Stored records:
-------

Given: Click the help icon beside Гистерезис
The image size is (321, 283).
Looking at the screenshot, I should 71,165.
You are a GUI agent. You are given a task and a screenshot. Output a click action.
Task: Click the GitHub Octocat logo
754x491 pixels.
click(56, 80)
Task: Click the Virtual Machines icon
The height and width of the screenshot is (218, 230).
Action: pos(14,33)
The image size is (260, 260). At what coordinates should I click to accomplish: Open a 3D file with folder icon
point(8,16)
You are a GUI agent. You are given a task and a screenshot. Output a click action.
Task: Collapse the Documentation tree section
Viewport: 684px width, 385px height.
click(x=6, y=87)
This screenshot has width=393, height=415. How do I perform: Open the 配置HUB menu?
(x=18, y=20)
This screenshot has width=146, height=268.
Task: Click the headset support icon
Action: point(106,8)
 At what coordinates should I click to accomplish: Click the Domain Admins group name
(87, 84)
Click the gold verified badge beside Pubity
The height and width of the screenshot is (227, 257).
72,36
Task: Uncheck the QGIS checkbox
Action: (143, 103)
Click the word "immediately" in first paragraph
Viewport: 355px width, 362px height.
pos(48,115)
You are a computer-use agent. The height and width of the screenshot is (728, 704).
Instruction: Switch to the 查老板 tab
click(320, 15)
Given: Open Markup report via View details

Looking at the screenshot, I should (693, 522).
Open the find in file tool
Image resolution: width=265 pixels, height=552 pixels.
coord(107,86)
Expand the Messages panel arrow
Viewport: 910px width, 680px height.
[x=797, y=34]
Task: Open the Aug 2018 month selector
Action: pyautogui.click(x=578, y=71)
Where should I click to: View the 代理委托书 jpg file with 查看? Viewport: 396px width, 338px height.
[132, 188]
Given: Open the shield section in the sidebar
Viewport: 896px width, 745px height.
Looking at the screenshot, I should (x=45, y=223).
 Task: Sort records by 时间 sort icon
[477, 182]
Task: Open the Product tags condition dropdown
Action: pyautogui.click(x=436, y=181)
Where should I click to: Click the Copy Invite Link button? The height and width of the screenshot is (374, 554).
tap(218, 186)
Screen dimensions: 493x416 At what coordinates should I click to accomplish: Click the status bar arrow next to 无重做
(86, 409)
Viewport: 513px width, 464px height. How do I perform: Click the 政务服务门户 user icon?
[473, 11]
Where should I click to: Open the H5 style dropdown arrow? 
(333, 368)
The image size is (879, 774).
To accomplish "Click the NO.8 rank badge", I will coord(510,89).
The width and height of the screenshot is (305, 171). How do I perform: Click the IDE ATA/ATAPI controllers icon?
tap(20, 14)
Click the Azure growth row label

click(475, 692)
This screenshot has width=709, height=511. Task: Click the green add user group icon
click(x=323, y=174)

-------

# What you should do:
In full and without alteration, repeat the records.

# The answer:
Given: Click the help icon beside Гистерезис
The image size is (321, 283).
Looking at the screenshot, I should 71,165.
You are a GUI agent. You are given a task and a screenshot. Output a click action.
Task: Click the GitHub Octocat logo
754x491 pixels.
click(56, 80)
Task: Click the Virtual Machines icon
The height and width of the screenshot is (218, 230).
Action: pos(14,33)
The image size is (260, 260). At what coordinates should I click to accomplish: Open a 3D file with folder icon
point(8,16)
You are a GUI agent. You are given a task and a screenshot. Output a click action.
Task: Collapse the Documentation tree section
Viewport: 684px width, 385px height.
click(x=6, y=87)
This screenshot has width=393, height=415. How do I perform: Open the 配置HUB menu?
(x=18, y=20)
This screenshot has width=146, height=268.
Task: Click the headset support icon
Action: point(106,8)
 At what coordinates should I click to accomplish: Click the Domain Admins group name
(87, 84)
Click the gold verified badge beside Pubity
The height and width of the screenshot is (227, 257).
72,36
Task: Uncheck the QGIS checkbox
Action: (143, 103)
Click the word "immediately" in first paragraph
Viewport: 355px width, 362px height.
pos(48,115)
You are a computer-use agent. The height and width of the screenshot is (728, 704).
Instruction: Switch to the 查老板 tab
click(320, 15)
Given: Open Markup report via View details

Looking at the screenshot, I should (693, 522).
Open the find in file tool
Image resolution: width=265 pixels, height=552 pixels.
coord(107,86)
Expand the Messages panel arrow
Viewport: 910px width, 680px height.
[x=797, y=34]
Task: Open the Aug 2018 month selector
Action: pyautogui.click(x=578, y=71)
Where should I click to: View the 代理委托书 jpg file with 查看? Viewport: 396px width, 338px height.
[132, 188]
Given: Open the shield section in the sidebar
Viewport: 896px width, 745px height.
Looking at the screenshot, I should (x=45, y=223).
 Task: Sort records by 时间 sort icon
[477, 182]
Task: Open the Product tags condition dropdown
Action: pyautogui.click(x=436, y=181)
Where should I click to: Click the Copy Invite Link button? The height and width of the screenshot is (374, 554).
tap(218, 186)
Screen dimensions: 493x416 At what coordinates should I click to accomplish: Click the status bar arrow next to 无重做
(86, 409)
Viewport: 513px width, 464px height. How do I perform: Click the 政务服务门户 user icon?
[473, 11]
Where should I click to: Open the H5 style dropdown arrow? 
(333, 368)
The image size is (879, 774).
To accomplish "Click the NO.8 rank badge", I will coord(510,89).
The width and height of the screenshot is (305, 171). How do I perform: Click the IDE ATA/ATAPI controllers icon?
tap(20, 14)
Click the Azure growth row label

click(475, 692)
This screenshot has width=709, height=511. Task: Click the green add user group icon
click(x=323, y=174)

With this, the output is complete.